One of the fun things about writing for Harlequin is that they send you copies of your books from essentially all markets throughout the world.  The books come in plain brown boxes, with only a shipping label to let you know what’s inside.  They don’t arrive on any type of schedule.  Every once in a while, a box contains books you’ve previously received.  (And, alas, every once in a while specific books don’t actually make their way to your doorstep.)

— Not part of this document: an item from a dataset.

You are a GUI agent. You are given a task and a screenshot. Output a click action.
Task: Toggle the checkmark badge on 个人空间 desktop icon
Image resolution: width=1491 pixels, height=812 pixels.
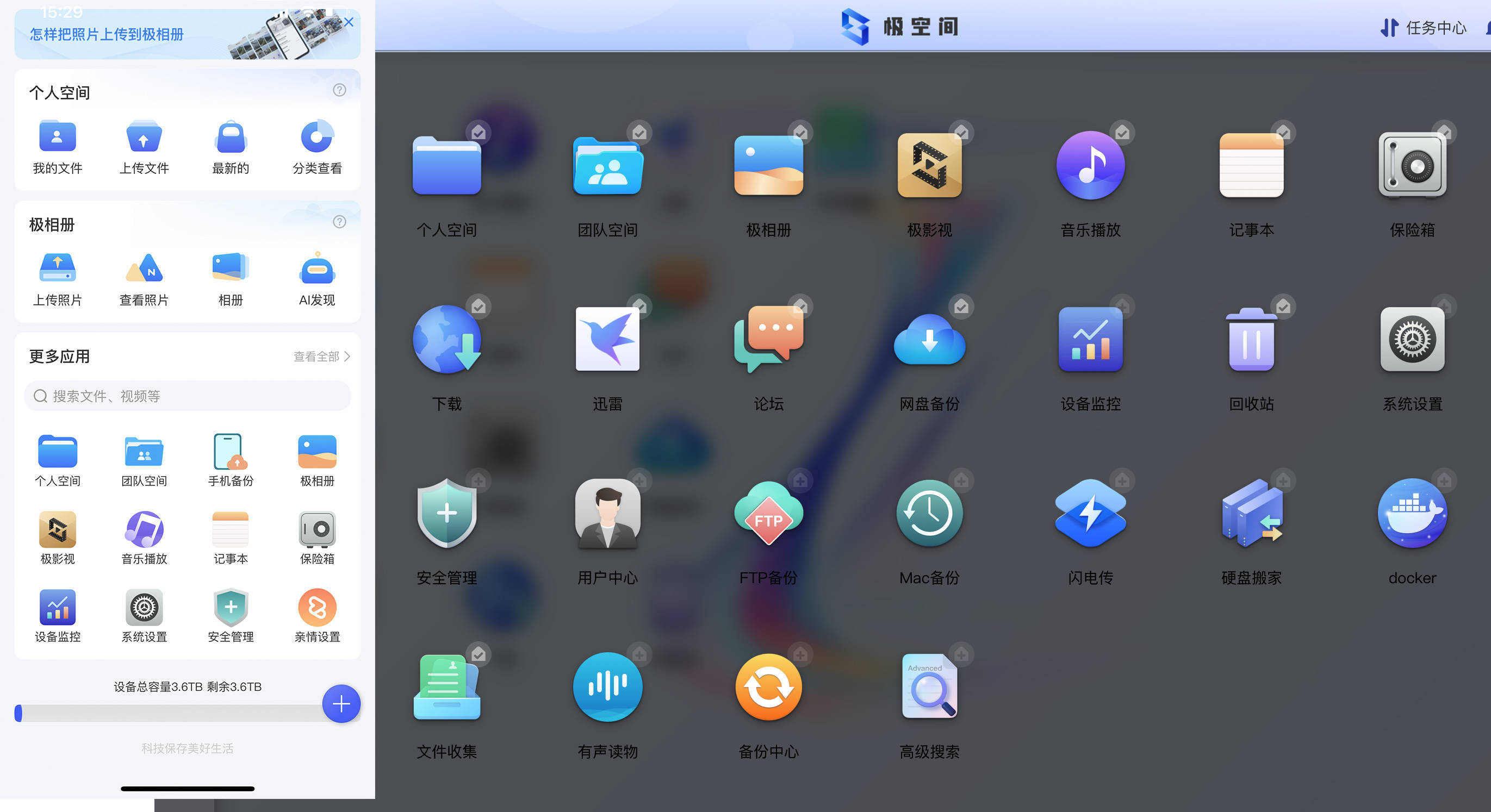pyautogui.click(x=478, y=133)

This afternoon I received copies of my favorite Harlequin translation ever:  MILJARDARI KUSITAV ABIELU.  That’s THE BILLIONAIRE’S QUESTIONABLE MARRIAGE.  In Estonian.

Estonian

I was fortunate enough to travel to Estonia a few years ago — I spent a couple of days in Tallinn (where I marveled at a country that was more computer- and wifi-capable than home!) and wandered in the charming Disney-esque old city.  I visited the Singing Fields, where people gather for the traditional folksong singing that became the basis for a revolution against the Soviets.  I traveled to the  Estonian Outdoor Museum, where I saw traditional Estonian homes from the north and south of the country, dating back hundreds of years.  I walked along sea-side paths, complete with keeks (giant swings) and thatched-roof huts and mushrooms galore.

And now, I can picture all the people I met going into their local bookshop and asking for my book.  In Estonian.  Which makes me laugh, in a good way.